This week, the journal Nature published a short article with the headline: “Funding: Australia’s grant system wastes time.” Here is a link for those with access. Scientific journals aren’t known for their sense of humor, but the understatement of the title is so extreme that it must be an attempt at a joke. From the article:
“We found that scientists in Australia spent more than five centuries’ worth of time preparing research-grant proposals for consideration by the largest funding scheme of 2012. Because just 20.5% of these applications were successful, the equivalent of some four centuries of effort returned no immediate benefit to researchers and wasted valuable research time.” (emphasis mine)
Having directly experienced the grant process here in America, I can attest that the Australian system is not an anomaly in its ability to waste time. You should also consider the unseen waste. In addition to the time spent the scientists writing the grants, other highly trained scientists then need to spend their time reading and evaluating the proposals. This adds even more scientist-time to the gruesome casualty list of the grant system.
One could argue that writing grants helps scientists to spread their ideas, and refine their communication abilities. However, in terms of these benefits, grants are far inferior peer-reviewed papers, blog posts, verbal presentations, or other ways that researchers share their ideas. Grant proposals are only seen by a few individuals and don’t become part of a larger body of knowledge. Additionally, the feedback to the writer in the grant system is far inferior to other communication methods.
Explanations written for a journal paper can be reused in a talk or subsequent papers. However, grants often require many components that cannot even be reused for subsequent grants, let alone useful applications. Specific budget proposals (that are just meticulous bits of hand waving which probably will change anyway) are one example of these non-reusable components.
This list of inefficiencies is far from complete, but the point is that the side benefits generated by writing grant proposals are tiny compared to the amount of time wasted.
Coincidentally, I recently had an excellent email exchange with Duke economist Mike Munger on this very problem. The same inefficiency issue caused by grants occurs in almost any case involving bidding for government money. He suggested some solutions that I found very intriguing and will discuss in a future post.

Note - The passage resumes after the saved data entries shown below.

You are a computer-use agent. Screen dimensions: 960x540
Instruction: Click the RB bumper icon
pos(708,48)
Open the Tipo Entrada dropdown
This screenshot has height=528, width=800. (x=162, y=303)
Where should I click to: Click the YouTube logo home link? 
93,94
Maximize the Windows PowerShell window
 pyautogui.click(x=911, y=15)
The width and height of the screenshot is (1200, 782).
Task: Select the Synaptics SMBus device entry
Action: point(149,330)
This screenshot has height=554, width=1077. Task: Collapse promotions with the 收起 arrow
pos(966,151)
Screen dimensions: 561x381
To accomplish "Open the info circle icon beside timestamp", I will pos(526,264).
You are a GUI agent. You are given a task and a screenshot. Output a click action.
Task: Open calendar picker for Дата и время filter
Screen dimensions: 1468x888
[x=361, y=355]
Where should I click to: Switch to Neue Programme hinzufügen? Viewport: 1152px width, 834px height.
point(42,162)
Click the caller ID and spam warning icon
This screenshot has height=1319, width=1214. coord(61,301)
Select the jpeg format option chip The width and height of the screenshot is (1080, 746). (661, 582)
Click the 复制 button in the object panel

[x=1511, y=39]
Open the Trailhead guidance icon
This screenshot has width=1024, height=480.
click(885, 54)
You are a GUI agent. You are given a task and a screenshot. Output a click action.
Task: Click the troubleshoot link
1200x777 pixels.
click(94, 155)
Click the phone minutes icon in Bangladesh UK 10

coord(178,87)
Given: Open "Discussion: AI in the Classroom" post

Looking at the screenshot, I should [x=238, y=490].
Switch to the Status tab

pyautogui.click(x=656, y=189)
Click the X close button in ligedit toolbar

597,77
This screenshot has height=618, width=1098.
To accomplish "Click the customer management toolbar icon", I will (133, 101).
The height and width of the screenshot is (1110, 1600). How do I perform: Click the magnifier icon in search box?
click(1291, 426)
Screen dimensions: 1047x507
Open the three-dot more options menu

I believe that some of the few things that truly improve the human situation are scientific and technological innovations. If you agree with that sentiment, it is clear that the grant system wastes hundreds of thousands of arguably some of the most important man-hours in the world. If we could change the system, think of the time that could be spent actually producing results and changing lives (or just as productively, getting some sleep) rather than grinding out funding spreadsheets destined for a government filing cabinet.